British defense minister Philip Hammond assured the United States on Wednesday that Britain’s army would remain a trusted ally, despite severe austerity measures.
“I want to reassure you about our resolve to remain a capable power,” the minister said in a speech to a Washington thinktank, the Center for a New American Security, insisting “the bonds between our armed forces are special.”
Hammond said London plans to spend around $250 billion on military equipment over the next decade and will “continue to have the fourth largest defense budget in the world, exceeding the NATO standard of two percent of GDP.”
Hammond is in the United States to receive the first international delivery of a F-35 stealth fighter, developed with the United States, and took the opportunity to explain the budget cuts to Britain’s foremost military ally.

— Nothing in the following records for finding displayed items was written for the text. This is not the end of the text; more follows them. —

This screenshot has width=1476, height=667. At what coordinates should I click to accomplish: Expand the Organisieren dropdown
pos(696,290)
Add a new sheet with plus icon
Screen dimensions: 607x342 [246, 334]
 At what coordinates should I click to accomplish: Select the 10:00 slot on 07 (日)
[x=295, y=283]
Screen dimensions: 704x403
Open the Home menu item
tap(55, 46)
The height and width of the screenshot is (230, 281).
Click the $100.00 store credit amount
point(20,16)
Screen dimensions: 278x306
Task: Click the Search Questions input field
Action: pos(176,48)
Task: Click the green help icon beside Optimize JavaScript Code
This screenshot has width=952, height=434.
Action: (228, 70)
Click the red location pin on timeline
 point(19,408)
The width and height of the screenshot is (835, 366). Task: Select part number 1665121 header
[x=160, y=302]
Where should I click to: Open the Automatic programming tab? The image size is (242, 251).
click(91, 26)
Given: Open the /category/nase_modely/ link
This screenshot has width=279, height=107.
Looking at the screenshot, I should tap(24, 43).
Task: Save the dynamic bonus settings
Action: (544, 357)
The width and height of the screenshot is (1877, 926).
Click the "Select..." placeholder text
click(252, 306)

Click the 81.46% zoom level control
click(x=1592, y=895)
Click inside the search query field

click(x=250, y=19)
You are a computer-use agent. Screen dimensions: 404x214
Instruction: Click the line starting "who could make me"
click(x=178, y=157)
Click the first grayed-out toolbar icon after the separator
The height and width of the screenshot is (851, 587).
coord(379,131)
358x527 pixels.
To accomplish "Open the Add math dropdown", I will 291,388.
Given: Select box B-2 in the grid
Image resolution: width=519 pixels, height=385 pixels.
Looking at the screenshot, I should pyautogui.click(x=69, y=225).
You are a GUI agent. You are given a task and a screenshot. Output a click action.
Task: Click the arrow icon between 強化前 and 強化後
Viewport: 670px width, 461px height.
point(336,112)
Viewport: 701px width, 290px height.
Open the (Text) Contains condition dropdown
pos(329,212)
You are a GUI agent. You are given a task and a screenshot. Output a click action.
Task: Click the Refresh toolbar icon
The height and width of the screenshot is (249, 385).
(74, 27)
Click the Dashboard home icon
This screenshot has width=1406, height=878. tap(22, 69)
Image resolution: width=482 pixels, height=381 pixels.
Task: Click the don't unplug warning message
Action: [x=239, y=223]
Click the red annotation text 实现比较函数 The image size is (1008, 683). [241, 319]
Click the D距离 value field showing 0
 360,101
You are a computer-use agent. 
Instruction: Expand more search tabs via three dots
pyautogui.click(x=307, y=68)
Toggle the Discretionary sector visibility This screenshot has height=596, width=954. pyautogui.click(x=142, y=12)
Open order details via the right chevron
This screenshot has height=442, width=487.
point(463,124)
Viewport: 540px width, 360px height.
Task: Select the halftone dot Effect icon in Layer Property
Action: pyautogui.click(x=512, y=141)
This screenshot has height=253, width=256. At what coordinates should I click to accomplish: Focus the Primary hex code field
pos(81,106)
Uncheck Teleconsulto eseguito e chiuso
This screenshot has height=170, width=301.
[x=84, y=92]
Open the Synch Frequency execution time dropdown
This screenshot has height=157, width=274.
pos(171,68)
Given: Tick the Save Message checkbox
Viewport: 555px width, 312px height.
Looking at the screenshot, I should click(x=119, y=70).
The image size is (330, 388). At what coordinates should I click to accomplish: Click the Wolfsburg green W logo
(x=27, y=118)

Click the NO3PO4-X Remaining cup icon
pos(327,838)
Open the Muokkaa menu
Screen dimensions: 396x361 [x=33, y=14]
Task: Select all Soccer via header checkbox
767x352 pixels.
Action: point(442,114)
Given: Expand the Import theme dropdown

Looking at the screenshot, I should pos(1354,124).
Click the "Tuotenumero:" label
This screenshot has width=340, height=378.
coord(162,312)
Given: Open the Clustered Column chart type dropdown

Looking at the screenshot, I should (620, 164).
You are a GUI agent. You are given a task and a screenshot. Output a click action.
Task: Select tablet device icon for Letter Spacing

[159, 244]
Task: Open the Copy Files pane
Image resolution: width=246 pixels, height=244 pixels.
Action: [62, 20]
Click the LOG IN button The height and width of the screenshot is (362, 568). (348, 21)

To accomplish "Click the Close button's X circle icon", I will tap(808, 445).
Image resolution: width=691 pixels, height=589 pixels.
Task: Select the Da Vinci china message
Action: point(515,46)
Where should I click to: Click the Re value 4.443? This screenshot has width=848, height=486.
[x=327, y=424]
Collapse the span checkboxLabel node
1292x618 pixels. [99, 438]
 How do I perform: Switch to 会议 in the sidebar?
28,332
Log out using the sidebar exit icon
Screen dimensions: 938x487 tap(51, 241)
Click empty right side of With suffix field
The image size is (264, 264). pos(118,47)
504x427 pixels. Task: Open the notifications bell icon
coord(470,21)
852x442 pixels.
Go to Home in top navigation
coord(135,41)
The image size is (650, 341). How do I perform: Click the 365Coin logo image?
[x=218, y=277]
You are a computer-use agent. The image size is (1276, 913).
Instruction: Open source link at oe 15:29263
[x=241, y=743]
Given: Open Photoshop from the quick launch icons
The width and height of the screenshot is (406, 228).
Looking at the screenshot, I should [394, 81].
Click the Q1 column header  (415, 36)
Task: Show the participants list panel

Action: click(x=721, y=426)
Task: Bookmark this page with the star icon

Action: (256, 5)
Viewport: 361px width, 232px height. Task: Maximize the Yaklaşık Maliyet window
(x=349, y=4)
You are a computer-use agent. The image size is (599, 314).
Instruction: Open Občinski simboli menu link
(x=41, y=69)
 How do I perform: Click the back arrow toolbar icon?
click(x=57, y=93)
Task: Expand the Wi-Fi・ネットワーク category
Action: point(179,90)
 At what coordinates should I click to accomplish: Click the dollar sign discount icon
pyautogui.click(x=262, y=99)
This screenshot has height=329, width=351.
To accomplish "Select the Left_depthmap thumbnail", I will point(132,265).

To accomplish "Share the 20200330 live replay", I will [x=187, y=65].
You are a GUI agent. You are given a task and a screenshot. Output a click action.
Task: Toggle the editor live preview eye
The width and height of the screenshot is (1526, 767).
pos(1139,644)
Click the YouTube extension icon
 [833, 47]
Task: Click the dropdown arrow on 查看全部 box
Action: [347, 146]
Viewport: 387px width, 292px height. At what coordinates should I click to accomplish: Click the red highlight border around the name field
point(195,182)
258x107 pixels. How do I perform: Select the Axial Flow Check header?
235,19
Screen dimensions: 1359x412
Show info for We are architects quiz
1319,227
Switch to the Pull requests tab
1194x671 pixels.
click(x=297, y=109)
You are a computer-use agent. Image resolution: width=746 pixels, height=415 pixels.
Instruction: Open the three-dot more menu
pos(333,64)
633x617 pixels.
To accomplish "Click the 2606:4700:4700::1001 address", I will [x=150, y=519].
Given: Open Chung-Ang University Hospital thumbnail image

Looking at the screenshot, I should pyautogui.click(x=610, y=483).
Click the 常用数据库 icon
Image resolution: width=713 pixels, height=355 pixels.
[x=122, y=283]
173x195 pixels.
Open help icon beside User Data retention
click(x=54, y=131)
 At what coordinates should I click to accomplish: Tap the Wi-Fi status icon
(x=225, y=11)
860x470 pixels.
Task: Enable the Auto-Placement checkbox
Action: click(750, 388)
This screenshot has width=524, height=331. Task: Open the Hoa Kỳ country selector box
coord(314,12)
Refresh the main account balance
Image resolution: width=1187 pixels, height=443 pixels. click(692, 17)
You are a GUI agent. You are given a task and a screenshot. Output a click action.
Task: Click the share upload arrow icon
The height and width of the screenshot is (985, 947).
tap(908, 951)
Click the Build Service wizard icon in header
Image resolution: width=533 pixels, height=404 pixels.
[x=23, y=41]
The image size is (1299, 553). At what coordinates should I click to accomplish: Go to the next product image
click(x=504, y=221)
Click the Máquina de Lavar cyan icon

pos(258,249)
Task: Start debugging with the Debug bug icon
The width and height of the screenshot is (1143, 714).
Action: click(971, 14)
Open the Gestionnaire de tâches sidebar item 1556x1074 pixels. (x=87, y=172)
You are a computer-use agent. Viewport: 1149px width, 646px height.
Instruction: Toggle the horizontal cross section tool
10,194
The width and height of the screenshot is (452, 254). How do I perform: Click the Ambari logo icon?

“Our objective is clear: to maintain highly capable, agile armed forces supported by balanced budgets, disciplined processes within an efficient, effective department,” he said.
Britain’s army bore the brunt of a 2010 austerity plan, providing for an eight percent defense department budget cut over a period of four years. The plan will also eliminate at least 7,000 army posts by 2015.
“The force we’ll be able to field in 2020 will be smaller, but better equipped, better supported and better configured to meet the challenges of the new security environment,” he said.
“We’ve taken great care to protect those capabilities that underpin our value as an ally to the US and in NATO,” Hammond said, highlighting Britain’s “command capability, our special forces, our industrial and technology base, the knowledge and the experience of interoperability.”
Hammond said that, although London will seek to work “more closely with our neighbors in Europe, particularly France and Germany the defense relationship with the US will always be paramount.”